**Task brief**
Could you write out each of the rows below word for word, leaving every line unchanged?

**Stored rows**

— Start —

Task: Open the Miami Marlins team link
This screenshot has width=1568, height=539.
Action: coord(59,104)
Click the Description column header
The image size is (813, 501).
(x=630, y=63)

— End —

**Exercise result**
Task: Open the Miami Marlins team link
This screenshot has width=1568, height=539.
Action: coord(59,104)
Click the Description column header
The image size is (813, 501).
(x=630, y=63)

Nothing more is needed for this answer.